811.2
Verordnung zur Einführung der eidgenössischen Verordnung vom 3. Juli 2002 über die Einschränkung der Zulassung von Leistungserbringern zur Tätigkeit zu Lasten der obligatorischen Krankenpflegeversicherung
vom 29.10.2002 (Stand 01.01.2010)
Der Regierungsrat des Kantons Appenzell A.Rh.,
gestützt auf die Verordnung vom 3. Juli 2002 über die Einschränkung der Zulassung von Leistungserbringern zur Tätigkeit zu Lasten der obligatorischen Krankenpflegeversicherung,
verordnet:
Art. 1 Anwendungsbereich
Die Verordnung über die Einschränkung der Zulassung von Leistungserbringern zur Tätigkeit zu Lasten der obligatorischen Krankenpflegeversicherung (Zulassungsstopp) gilt nach Massgabe der Bundesgesetzgebung für Ärztinnen und Ärzte.
Sie gilt nicht für:
Zahnärztinnen und Zahnärzte;
Apothekerinnen und Apotheker;
die Tätigkeit in Spitalambulatorien.
Art. 2 Grundsatz
Während der Geltungsdauer der Verordnung werden keine neuen Ärztinnen und Ärzte als Leistungserbringer zulasten der obligatorischen Krankenpflegeversicherung zugelassen.
Art. 3 Kantonswechsel
Der Zulassungsstopp gilt auch gegenüber Personen, welche in einem anderen Kanton zur Tätigkeit zulasten der obligatorischen Krankenpflegeversicherung zugelassen sind.
Art. 4 Ausnahmen
Bei Ärztinnen und Ärzten kann das Departement Gesundheit im begründeten Einzelfall Ausnahmen von der Einschränkung der Tätigkeit zu Lasten der obligatorischen Krankenpflegeversicherung bewilligen.
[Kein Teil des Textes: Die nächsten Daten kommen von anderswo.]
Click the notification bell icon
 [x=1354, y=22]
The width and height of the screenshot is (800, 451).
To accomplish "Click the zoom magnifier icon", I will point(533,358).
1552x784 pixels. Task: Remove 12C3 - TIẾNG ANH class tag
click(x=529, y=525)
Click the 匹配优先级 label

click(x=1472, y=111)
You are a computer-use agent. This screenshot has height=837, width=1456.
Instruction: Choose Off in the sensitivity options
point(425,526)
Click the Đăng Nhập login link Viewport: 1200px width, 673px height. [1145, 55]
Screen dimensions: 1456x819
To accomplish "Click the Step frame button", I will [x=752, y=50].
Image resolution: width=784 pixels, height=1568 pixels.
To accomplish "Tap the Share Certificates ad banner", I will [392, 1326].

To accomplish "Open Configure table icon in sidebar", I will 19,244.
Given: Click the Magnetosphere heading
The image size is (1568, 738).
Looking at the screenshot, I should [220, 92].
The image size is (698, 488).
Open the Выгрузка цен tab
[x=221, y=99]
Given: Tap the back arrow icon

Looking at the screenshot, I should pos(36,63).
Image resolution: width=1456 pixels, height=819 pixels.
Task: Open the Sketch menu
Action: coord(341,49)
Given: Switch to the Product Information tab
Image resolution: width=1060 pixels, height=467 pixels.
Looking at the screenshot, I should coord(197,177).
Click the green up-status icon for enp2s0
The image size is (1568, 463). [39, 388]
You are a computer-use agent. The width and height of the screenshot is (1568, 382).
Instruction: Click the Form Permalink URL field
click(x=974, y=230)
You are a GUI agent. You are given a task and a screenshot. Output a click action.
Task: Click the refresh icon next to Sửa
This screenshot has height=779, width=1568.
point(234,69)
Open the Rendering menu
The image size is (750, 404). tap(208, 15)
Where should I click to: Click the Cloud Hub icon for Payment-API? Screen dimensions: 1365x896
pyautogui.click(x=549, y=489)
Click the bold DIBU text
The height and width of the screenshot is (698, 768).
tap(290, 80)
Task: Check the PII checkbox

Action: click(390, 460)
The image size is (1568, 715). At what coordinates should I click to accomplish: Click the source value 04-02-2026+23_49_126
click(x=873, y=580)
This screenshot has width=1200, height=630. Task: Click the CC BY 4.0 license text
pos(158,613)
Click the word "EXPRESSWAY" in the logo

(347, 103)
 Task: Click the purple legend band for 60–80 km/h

Als begründeter Einzelfall gelten:
die Übernahme und Weiterführung einer bestehenden Praxis, wenn die bisherige Inhaberin oder der bisherige Inhaber schriftlich auf die Tätigkeit zulasten der obligatorischen Krankenpflegeversicherung verzichtet, die bisherige Inhaberin oder der bisherige Inhaber belegt, dass die Praxis in den letzten zwölf Monaten vor Übernahme an mindestens fünf Halbtagen pro Woche effektiv betrieben wurde und die Nachfolgerin oder der Nachfolger sich verpflichtet, die Praxis in ihrer bisherigen fachlichen Ausrichtung zu führen und über einen dazu geeigneten Weiterbildungs- oder Facharzttitel verfügt;
das Vorliegen eines unter Berücksichtigung der lokalen oder regionalen Versorgungslage ausgewiesenen Bedarfs nach Ärztinnen und Ärzten eines spezifischen Fachbereichs;
in einem Spital oder einer Klinik angestellte und zur privatärztlichen Tätigkeit zugelassene Ärztinnen und Ärzte. Die Zulassung zur Tätigkeit zulasten der obligatorischen Krankenpflegeversicherung wird für die Dauer ihrer Anstellung bewilligt.
Die Bewilligung nach Abs. 2 lit. a und b kann an zwei Personen im Jobsharing erteilt werden, sofern insgesamt nicht mehr Leistungen zu Lasten der Krankenpflegegrundversicherung erbracht werden, wie wenn eine vollzeittätige Einzelperson eine Bewilligung erhalten hätte.
Art. 4a Frist für den Verfall der Zulassung
Die Verfallsfrist nach Art. 3a Abs. 1 VEZL beträgt ein Jahr.
Art. 5 Inkrafttreten
Diese Verordnung wird mit der eidgenössischen Verordnung über die Einschränkung der Zulassung von Leistungserbringern zur Tätigkeit zu Lasten der obligatorischen Krankenpflegeversicherung vom 3. Juli 2002 angewendet.